李力^1,2,3, 王一轩^1,2, 罗芬^1,2, 张文涛^1,2, 赵巍^1,2, 李小强³

1. 华东交通大学材料科学与工程学院南昌 330013;
2. 华东交通大学轨道交通基础设施性能监测与保障国家重点实验室南昌 330013;
3. 华南理工大学国家金属材料近净成形工程技术研究中心广州 510641

收稿日期:2023-05-16 修回日期:2023-11-15 出版日期:2024-04-20 发布日期:2024-06-17
作者简介:李力,男,1979年出生,博士,副教授,硕士研究生导师。主要研究方向为钎焊连接及接头强韧化、电子微连接技术与材料、焊接工艺及变形控制等。E-mail:liliecjtu@163.com;李小强(通信作者),男,1972年出生,博士,教授,博士研究生导师。主要研究方向为金属粉末精密成形与烧结技术及理论、异种金属材料焊接技术。E-mail:lixq@scut.edu.cn
基金资助:
国家自然科学基金(51865012)、江西省自然科学基金(20202BABL204040)、江西省教育厅科学技术研究(GJJ170372)和国家金属材料近净成形工程技术研究中心开放基金(2016005)资助项目。

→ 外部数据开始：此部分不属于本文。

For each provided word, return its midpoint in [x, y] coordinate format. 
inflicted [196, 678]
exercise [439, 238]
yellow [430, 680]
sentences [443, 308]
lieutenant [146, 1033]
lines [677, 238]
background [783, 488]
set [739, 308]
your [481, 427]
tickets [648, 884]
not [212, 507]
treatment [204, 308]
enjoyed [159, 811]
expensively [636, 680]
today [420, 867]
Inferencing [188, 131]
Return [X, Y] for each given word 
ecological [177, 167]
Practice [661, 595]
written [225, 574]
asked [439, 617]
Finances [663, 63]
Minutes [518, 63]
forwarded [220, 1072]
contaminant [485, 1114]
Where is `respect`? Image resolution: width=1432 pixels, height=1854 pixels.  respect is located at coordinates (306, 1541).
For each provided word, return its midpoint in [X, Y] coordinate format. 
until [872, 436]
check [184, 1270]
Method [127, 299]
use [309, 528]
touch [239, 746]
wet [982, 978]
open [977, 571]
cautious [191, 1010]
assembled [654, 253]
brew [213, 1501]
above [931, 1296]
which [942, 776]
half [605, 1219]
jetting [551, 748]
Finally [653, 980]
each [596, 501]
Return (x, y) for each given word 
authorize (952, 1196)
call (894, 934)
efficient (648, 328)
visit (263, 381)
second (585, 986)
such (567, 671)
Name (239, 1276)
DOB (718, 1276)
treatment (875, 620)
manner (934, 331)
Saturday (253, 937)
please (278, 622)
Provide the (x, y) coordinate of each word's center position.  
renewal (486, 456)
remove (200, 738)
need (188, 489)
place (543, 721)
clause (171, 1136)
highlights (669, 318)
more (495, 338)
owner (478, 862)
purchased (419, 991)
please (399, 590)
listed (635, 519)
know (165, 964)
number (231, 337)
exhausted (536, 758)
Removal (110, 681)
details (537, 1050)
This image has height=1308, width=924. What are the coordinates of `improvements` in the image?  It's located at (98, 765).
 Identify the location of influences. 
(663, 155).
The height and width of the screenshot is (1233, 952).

Effect of Brazing Time on TiAl Joint Brazed with TiH₂-65Ni+TiB₂ Filler

LI Li^1,2,3, WANG Yixuan^1,2, LUO Fen^1,2, ZHANG Wentao^1,2, ZHAO Wei^1,2, LI Xiaoqiang³

1. School of Materials Science and Engineering, East China Jiaotong University, Nanchang 330013;
2. State Key Laboratory of Performance Monitoring and Protecting of Rail Transit Infrastructure, East China Jiaotong University, Nanchang 330013;
3. National Engineering Research Center of Near-net-shape Forming for Metallic Materials, South China University of Technology, Guangzhou 510641

Received:2023-05-16 Revised:2023-11-15 Online:2024-04-20 Published:2024-06-17

摘要/Abstract

摘要： 基于Kissinger方程计算激活能对机械球磨法制备的(TiH₂-65Ni)₁_-_x(TiB₂)_x(x=0～17.70wt.%)复合粉末钎料进行成分优化，并采用TiB₂含量为8.16 wt.%的最优钎料在1 230℃下钎焊连接Ti-47Al-2Nb-2Cr-0.15B (at.%)合金。系统研究TiAl钎焊接头界面组织和形成机理以及钎焊时间(0～20 min)对接头界面组织和抗剪强度的影响规律，并在详尽分析接头界面组织与抗剪强度关联性基础上揭示TiB晶须的强化机制。结果表明，TiAl钎焊接头界面组织为γ-TiAl/α₂-Ti₃Al+τ₃-Al₃NiTi₂(层Ⅰ)/τ₃-Al₃NiTi₂+α₂-Ti₃Al(层Ⅱ)/α₂-Ti₃Al+τ₃-Al₃NiTi₂+TiB(层Ⅲ)/τ₃-Al₃NiTi₂+α₂-Ti₃Al(层Ⅱ)/α₂-Ti₃Al+τ₃-Al₃NiTi₂(层Ⅰ)/γ-TiAl。随着钎焊时间的增加，与钎缝基体热力学相容性较好的TiB晶须长径比先增大而后团聚堆积，钎缝中孔洞先消失而后又出现，时间过长时钎缝中还会存在裂纹和高的残余应力，导致接头抗剪强度先增加后急剧减小。钎焊时间10 min时，接头抗剪强度达到最大值332.87 MPa，以准解理断裂方式脆断于层Ⅱ中。通过改变钎焊时间来调控TiAl合金的溶解和扩散量以期生成较多大长径比的TiB晶须，促使接头组织细化、物相分布均匀，为TiAl合金的推广使用及其高质量钎焊连接提供技术支撑。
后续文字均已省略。